Back to my appointment.

My neurologist talked about the symptoms I am experiencing, did a few strength tests on me and then looked at me and said, “Well Tammy, it seems you are worse now than when you were diagnosed nearly two years ago.  Perhaps the Copaxone* isn’t working for you.”

DUH

She would have known this if she’d ever read my chart after my numerous visits and telephone calls with her PA since February.  Obviously, I was again unworthy.  And, she was busy. 

She nearly tripled my muscle spasm medications that I take, she ordered a new MRI for my brain and she decided to put me on Betaseron* injections and to discontinue the Copaxone*.  Unfortunately, the muscle spasticity has not been medicated away – I still have them at all hours of the day and night though not as frequently as before I saw her, they still hurt and make it difficult to walk.  The migraines that we had been able to medicate away have come back, though I believe this to be a result of being off the Copaxone*.  And they aren’t the never-ending migraines that I had before – they may last for a few hours or a day but rarely do they come back the next day.

She also decided to have the lab in her office take six tubes of blood to run all sorts of tests on – the most important being a full autoimmune panel as she thinks we may be dealing with more than one autoimmune disease (rheumatoid arthritis, lupus, etc.).  We are still waiting on their office to send us the results of those labs – they are not in a hurry and we are at their mercy to await the results.

Yes, I am frustrated.  Yes, I do not feel good most of the time.  Yes, I want to get better to be the wife my husband deserves.  And the bottom line is that yes, I want to get better so at least I can be a mother my children deserve. 

I battle with myself over the hypocratic oath vs. the hypocritic treatment I am receiving.  I feel I should be worthy of the best treatments available and the best doctors available for this relentless disease – even if I have to pay cash for my care, I should have the CHOICE.  Multiple Sclerosis is not all that common when you look at the big picture of the number of people in the world vs. those with MS.  Perhaps once I get on Medicare I will not be treated quite so poorly by those experts who look down their nose at me now.  I do not know.  But, I certainly don’t feel like I should be left in a bed in the hallway until space becomes available in the janitor’s closet and ignored by everyone who passes me by.  And that’s truly what it feels like to be on Medicaid.  And to have a world-renowned physician who specializes in MS not realize for nearly a year that the injections I have been taking are not working and I am now worse than I was a year ago because she does not accept Medicaid, she is most certainly culpable and allowed this disease to get out of hand in a short time when it could have been prevented had she taken the time to see me or read my chart.

Not to mention the total lack of support from most of my extended family and some friends.  They don’t want to hear that you’re sick.  They don’t want to even whisper that you have a disease.  Very few of my extended family even talk to me anymore, once they found out about my MS diagnosis.  So now, I’m cut off from the love I once shared with many AND I’m cut off from quality healthcare. 
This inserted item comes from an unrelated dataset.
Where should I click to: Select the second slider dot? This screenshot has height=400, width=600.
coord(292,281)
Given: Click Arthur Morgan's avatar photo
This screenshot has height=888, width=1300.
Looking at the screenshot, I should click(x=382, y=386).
But I know, it’s my own fault.  I am a drain on people and the system.  I get it.  And when I get upset over all of it, my husband reminds me that it’s he and I against the world.  He will fight for me, he will take care of the things I can no longer take care of and he will work even harder to make sure our children are raised in the way we both agreed we wanted them raised like.  I just keep myself to these hills of Texas and enjoy what is right in front of me – because anything beyond these 20 acres brings me pain and brings our household suffering. 

And to those of you who don’t want to hear about it anymore – I get that, too.  Go ahead and live and love in your little worlds, I’ll be just fine.  I have lived most of my life feeling unworthy and will continue to do so. 

This is not a pity party – this is the reality of my life living with MS. 

*Copaxone and Betaseron are two injectible medications that are prescribed to help limit the instances of MS lesions in the brain and/or area where active demylination of the nerves is occurring.